The Labour government has sought to establish a firm, independent line with Israel’s leaders: it cancelled Tory objections to an ICC probe into Netanyahu; it restored funding to UNRWA, blocked some arms contracts and was the first to demand a ceasefire in Lebanon. But it is time to go beyond expressions of “deep concern”. The west needs to take ownership of a strategy to contain Iran. The old one, of lifting sanctions in return for the demobilisation of Iran’s nuclear programme, is dead.

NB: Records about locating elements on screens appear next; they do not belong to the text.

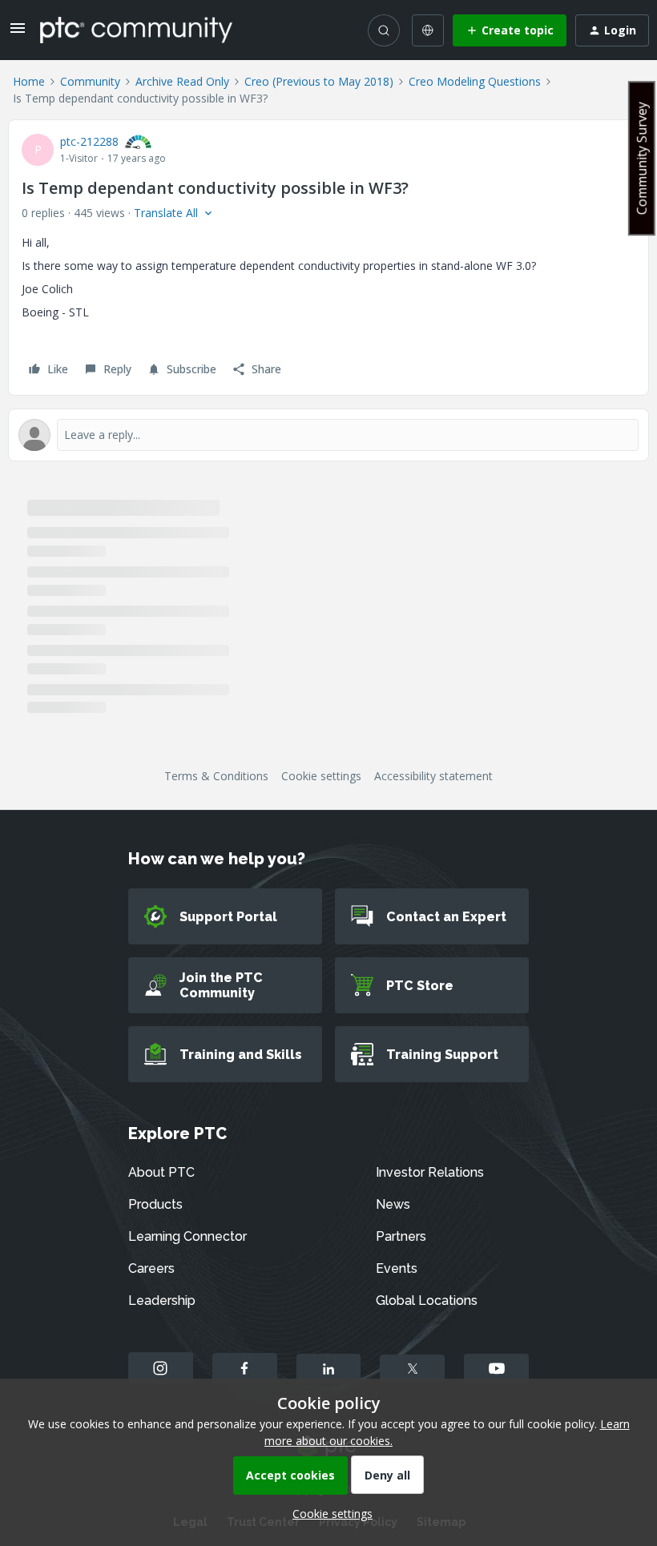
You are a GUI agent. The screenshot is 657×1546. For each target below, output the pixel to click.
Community (90, 81)
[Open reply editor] (328, 435)
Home (29, 81)
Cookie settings (321, 775)
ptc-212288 (89, 141)
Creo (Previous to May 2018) (318, 81)
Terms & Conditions (216, 775)
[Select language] (428, 30)
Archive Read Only (182, 81)
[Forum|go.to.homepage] (136, 29)
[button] (17, 33)
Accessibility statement (433, 775)
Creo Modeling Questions (475, 81)
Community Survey (642, 158)
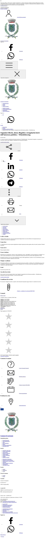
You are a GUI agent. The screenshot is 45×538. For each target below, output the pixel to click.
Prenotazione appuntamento (7, 505)
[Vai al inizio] (0, 407)
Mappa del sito (3, 534)
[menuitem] (13, 160)
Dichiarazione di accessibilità (8, 511)
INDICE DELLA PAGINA (5, 224)
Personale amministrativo (7, 445)
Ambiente (4, 462)
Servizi (4, 128)
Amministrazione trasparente (8, 508)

Khamenei’s speech on Friday, which called October 7 legitimate and revelled in his criminal missile strike on Israel, signals that.

A new strategy can only be assembled through consensus and alliance building in the west – and that means gaining the consent of its electorates, including the millions of Muslims in Europe, Canada and the US who are appalled by what’s happening. It must start with Gaza: with an immediate ceasefire, stabilisation programme, the lifting of Israeli restrictions on access and aid and rapid recognition of Palestine as a state.

And while it is one thing to recognise and deal with Netanyahu as Israel’s legitimate leader, no western government is required to refrain from criticising him, let alone to protect him from due process under international law. Likewise with the Israeli far right ministers Bazalel Smotrich and Itamar Ben-Gvir: given their racist rhetoric, why should western sanctions against West Bank settlers stop at individuals, and not the politicians inciting them?

There are plenty of things western governments can do to compel Israel’s ruling coalition to act in accordance with international law. In doing so, we will be acting in the best interests of its people and the wider region.